Семеныч поставил пакет с выпивкой и закуской на засаленный, ободранный стол и огляделся по сторонам. Омерзительная вонь ударила ему в нос. Маленькая комната была плохо освещена. Холодно, сыро и убого. Обшарпанные обои почернели и покрылись плесенью. Маленький матрасик лежал на полу, накрытый сверху дырявым одеялом. Впечатление у Михаила сложилось плачевное. Он собрался с духом и приветливо произнес:
— Ну, хозяюшка, неси стаканы.
Нина засуетилась. Уже через десять минут все было готово. Они пили, закусывали, и Нина, изрядно напившись, уже лезла к Мише обниматься и целоваться.
— Нина, вот ты мне так нравишься! — шарахаясь от нее, произнес Михаил.
На довольной, пьяной морде Нины появилась противная улыбка.
— И ты мне нравишься, Мишка! Какая же твоя жена — дура, что бросила тебя.
Кузнецов почувствовал напряжение. Слова Нины задели его, и ему стало больно. Ведь он любил свою жену искренно и чисто. Но он быстро собрался и продолжил.

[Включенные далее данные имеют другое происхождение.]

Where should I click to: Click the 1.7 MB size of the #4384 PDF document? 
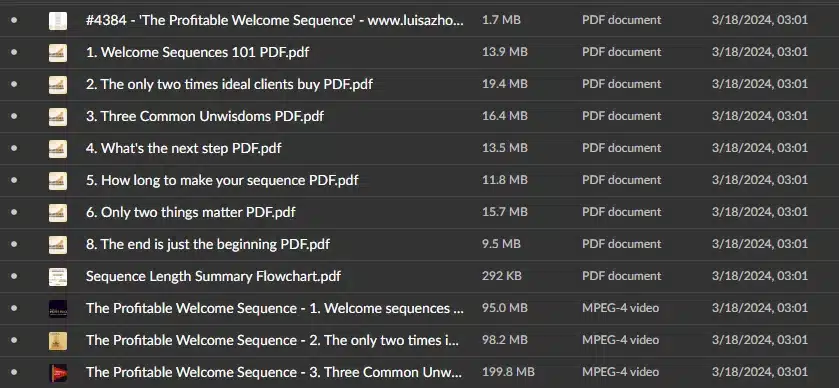(501, 20)
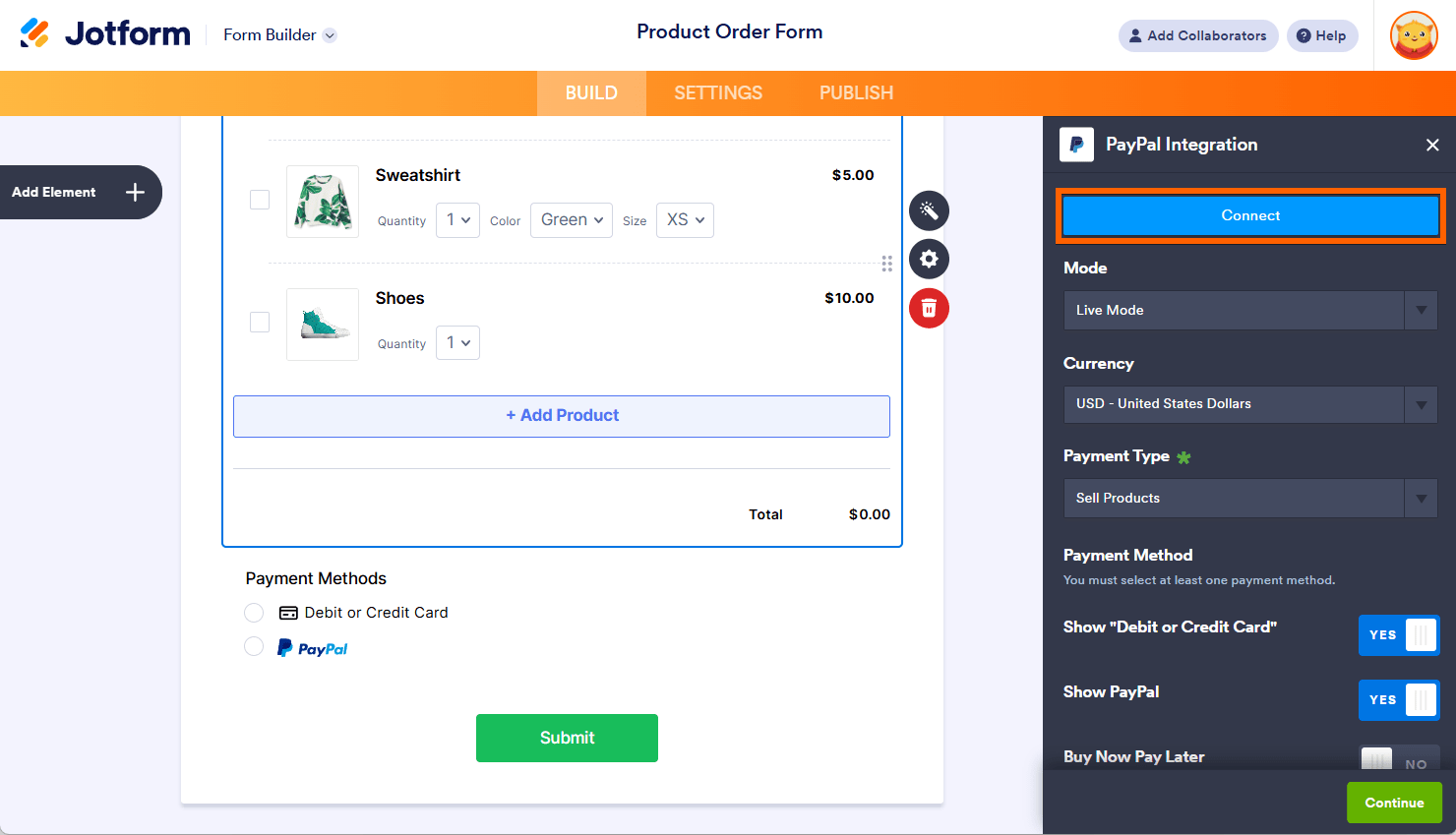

— Как ты права, Ниночка. Вот я на тебе бы женился, только есть один нюанс.
— Ну, что еще?
Нинель хлебала водку с грязного стакана, как «заправский мужик».
— Пью я раз в пятилетку и сама я еще молодая, и хороша собой, — расхваливала себя захмелевшая женщина.
«Видела ты бы себя в зеркало» — размышлял Кузнецов. Самый настоящий крокодил! Причем пьяный.
— Детей я маленьких не люблю. Вот если бы дочки у тебя не было, то я бы сразу в загс с тобой пошел.
— Так дочка со мной не живет.
— Но, она же твоя, законная, дочка… А вот если бы ты от нее отказалась…
— Так я сейчас заявление накатаю! Зачем мне дочка, когда рядом такой мужик! — возбужденно произнесла Нинель.
— Пиши, — спокойно ответил Михаил.
— Сейчас только бумажку найду и карандаш.
Нина зашурудила в ящике письменного стола, отыскивая письменные принадлежности. Миша достал из своего портфеля лист чистой бумаги, ручку и протянул Нинке. Потерявшая голову Нинель, то ли от водки, то ли от Михаила, старательно вырисовывала буквы. Семеныч ей подсказывал, что и как писать. Как только она поставила свою подпись, лжец-жених сразу же сбежал от своей навязчивой невесты.
— Эй, ты куда, Мишаня?
— Да за бутылкой, сейчас приду.
— Давай быстрей, — ответила уже совсем опьяневшая Нинель и свалилась с табуретки. Как только она приземлилась на пол, то тут же захрапела. Кузнецов только покачал головой и пулей вылетел из затхлого дома.
5
— Дядя Миша, как хорошо, что Вы пришли! Дедушке плохо, он лежит и ничего не говорит, — бормотала расстроенная Машенька.
Михаил рванул в комнату, где на топчане лежал Анатолий. Врач пощупал пульс. Трясясь от переживания, Маша встала на коленки перед иконой Божьей Матери и просила всех святых помочь дедушке Толи.
— Господи, прошу тебя, пусть дедушка выздоровеет, пусть он не болеет, я очень тебя прошу, — молилась девочка.
Но пульса не было. Анатолий Сергеевич умер. Семеныч выдохнул и произнес:
— Не успел я, Анатолий Сергеевич, не успел…
Тело Анатолия вынесли на носилках. Участковый с врачом долго не задержались, быстро написав бумажки, они разъехались.
Маша уже не плакала. Она одиноко сидела на стульчике и смотрела в окно. Золотистый месяц сиял в усталом темном небе. Через него плавно пробирались мрачные седые облака, навивая отчаянье. Напротив нее сидел Михаил и смотрел на маленькую кудрявую девчушку. В ее глазах он видел наивность и доброту. Жалость скрутила его душу.
— Мария, давай чаю попьем? — предложил Михаил.
— Давайте, — произнесла Машенька.
Михаил немного улыбнулся и протянул ей открытую ладонь своей руки.